In October 2015, the EPA issued a new lower NAAQS for ozone. The previous ozone standard was set at 75 ppb. The revised standard has been lowered to 70 ppb. The lowered ozone NAAQS could subject us to increased regulatory burdens in the form of more stringent emission controls, emission offset requirements and increased permitting delays and costs. In October 2022, the EPA reclassified the Dallas Fort Worth area as severe nonattainment under the 75 ppb standard and moderate nonattainment under the 70 ppb standard. As part of the same action, the EPA also reclassified portions of Weld County, Colorado as severe nonattainment under the 75 ppb standard. In July 2022, the EPA notified the State of Texas that it was considering redesignating an area comprising several Texas and New Mexico counties in the Permian Basin as a new ozone nonattainment area. However, the EPA deprioritized the redesignation of the Permian Basin in 2023. Such reclassifications and redesignations in areas where we operate could result in additional fees and more stringent permitting requirements for our operations, among other things. In addition, the EPA reviewed the 2015 70 ppb standard in 2020, but retained the standard without revision. Future actions to lower the standard could similarly result in additional fees or more stringent permitting.
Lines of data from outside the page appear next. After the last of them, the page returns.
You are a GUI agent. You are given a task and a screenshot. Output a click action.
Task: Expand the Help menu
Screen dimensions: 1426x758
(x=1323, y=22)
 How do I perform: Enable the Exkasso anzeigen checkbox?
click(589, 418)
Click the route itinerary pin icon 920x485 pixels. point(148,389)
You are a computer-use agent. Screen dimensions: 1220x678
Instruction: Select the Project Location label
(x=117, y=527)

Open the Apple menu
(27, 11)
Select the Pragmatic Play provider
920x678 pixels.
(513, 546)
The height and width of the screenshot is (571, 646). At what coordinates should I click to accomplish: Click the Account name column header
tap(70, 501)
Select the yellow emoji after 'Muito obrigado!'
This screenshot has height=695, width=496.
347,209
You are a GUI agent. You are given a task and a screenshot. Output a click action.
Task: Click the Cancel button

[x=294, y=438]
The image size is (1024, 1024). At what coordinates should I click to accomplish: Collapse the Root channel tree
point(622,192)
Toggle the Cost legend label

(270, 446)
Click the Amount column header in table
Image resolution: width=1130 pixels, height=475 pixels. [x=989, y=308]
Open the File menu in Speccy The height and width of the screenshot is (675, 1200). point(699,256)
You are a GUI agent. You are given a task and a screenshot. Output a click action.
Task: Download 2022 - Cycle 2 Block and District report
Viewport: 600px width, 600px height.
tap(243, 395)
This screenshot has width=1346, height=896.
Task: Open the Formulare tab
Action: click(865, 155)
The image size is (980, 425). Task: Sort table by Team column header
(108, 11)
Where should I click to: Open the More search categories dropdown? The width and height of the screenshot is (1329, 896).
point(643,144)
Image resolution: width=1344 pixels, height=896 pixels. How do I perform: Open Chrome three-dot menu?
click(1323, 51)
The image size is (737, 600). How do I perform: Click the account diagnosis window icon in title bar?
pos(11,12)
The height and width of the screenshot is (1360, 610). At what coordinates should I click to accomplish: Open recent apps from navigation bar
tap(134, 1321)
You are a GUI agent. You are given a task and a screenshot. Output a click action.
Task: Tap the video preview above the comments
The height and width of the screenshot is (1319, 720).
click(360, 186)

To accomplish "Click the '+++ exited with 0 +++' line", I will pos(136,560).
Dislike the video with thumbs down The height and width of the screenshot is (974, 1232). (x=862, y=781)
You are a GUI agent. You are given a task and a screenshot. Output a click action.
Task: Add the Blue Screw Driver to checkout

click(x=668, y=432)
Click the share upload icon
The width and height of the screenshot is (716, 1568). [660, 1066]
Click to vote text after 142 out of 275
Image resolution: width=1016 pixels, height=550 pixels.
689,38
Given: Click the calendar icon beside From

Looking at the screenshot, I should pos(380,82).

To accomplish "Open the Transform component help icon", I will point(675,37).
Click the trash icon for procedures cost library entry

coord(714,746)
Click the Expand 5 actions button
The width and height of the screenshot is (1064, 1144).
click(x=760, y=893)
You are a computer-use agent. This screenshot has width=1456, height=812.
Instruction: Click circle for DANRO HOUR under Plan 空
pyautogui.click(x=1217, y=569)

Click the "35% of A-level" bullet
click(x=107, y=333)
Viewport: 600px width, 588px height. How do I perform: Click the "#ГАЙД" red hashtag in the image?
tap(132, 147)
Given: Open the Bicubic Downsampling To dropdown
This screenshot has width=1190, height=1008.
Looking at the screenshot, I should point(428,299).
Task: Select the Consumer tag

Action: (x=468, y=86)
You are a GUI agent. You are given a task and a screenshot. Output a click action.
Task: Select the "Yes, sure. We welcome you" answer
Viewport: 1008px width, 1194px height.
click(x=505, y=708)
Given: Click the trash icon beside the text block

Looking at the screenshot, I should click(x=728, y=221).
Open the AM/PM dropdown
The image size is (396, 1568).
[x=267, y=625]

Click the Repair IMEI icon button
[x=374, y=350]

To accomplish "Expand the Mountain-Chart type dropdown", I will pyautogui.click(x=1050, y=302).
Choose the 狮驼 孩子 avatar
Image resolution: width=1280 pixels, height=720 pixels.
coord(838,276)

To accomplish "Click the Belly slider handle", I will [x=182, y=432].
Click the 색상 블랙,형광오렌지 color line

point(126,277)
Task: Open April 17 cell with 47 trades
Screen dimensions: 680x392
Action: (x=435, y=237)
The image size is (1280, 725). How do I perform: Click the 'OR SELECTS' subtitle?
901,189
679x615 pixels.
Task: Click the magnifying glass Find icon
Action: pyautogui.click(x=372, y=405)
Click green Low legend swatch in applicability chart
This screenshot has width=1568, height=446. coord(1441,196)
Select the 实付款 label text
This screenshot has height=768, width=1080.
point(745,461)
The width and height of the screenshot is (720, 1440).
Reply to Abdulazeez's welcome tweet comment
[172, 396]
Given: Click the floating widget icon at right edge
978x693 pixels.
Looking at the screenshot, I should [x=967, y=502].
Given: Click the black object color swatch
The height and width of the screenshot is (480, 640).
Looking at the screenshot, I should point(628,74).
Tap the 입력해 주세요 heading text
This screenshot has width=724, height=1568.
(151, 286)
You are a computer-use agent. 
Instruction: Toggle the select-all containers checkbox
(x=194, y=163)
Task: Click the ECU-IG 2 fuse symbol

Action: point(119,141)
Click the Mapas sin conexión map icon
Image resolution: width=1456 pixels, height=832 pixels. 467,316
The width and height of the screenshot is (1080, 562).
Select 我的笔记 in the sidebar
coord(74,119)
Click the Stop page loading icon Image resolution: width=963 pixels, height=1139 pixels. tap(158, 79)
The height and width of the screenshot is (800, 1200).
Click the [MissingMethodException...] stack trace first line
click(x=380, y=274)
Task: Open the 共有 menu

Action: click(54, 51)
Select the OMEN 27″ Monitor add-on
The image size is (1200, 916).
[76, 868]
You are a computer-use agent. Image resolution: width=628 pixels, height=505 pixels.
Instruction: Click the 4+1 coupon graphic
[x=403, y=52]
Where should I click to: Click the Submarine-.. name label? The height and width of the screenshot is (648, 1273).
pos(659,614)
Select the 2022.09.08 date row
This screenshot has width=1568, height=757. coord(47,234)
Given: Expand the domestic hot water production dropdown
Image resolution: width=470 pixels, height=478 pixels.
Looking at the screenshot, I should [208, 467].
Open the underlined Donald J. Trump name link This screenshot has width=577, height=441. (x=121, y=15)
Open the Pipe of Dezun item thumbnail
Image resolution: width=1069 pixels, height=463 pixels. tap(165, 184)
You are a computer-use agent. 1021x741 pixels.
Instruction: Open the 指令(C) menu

In June 2016, the EPA finalized revisions to its 2012 New Source Performance Standard (“NSPS”) OOOO for the oil and gas industry, to reduce emissions of greenhouse gases - most notably methane - along with smog-forming VOCs. The revisions, which are published in the Federal Register under Subpart OOOOa, included the addition of methane to the pollutants covered by the rule, along with requirements for detecting and repairing leaks at gathering and boosting stations. Further, in November 2021, the EPA issued a new proposed rule targeting methane emissions from new and existing oil and gas sources. The proposed rule sought to: (1) update NSPS OOOOa; (2) adopt a new NSPS OOOOb for sources that commence construction, modification or reconstruction after the date the proposed rule is published in the Federal Register; and (3) adopt a new NSPS OOOOc to establish emissions guidelines, which will inform state plans to establish standards for existing sources. The EPA issued a supplemental proposal in November 2022 to update and expand the proposed NSPS OOOOb and OOOOc rules. This supplemental proposal sought to impose more stringent requirements and include sources not previously regulated under this source category. In December 2023, the EPA announced its final methane rules, later published on March 8, 2024, which impose several new methane emission requirements on the oil and gas industry. These increasingly stringent requirements, or the application of new requirements to existing facilities, could result in additional restrictions on operations and increased compliance costs for us or our customers. However, in January 2025, President Trump issued an executive order directing the heads of all federal agencies to identify and begin the processes to suspend, revise, or rescind all agency actions that are unduly burdensome on the identification, development, or use of domestic energy resources. In addition, in March 2025, the EPA announced that it would reconsider the final methane rules, including NSPS OOOOb and OOOOc. In December 2025, the EPA issued a final rule that extends several compliance deadlines in the 2024 NSPS and Emissions Guidelines for OOOOb and OOOOc. Consequently, future implementation and enforcement of the final rules remains uncertain at this time.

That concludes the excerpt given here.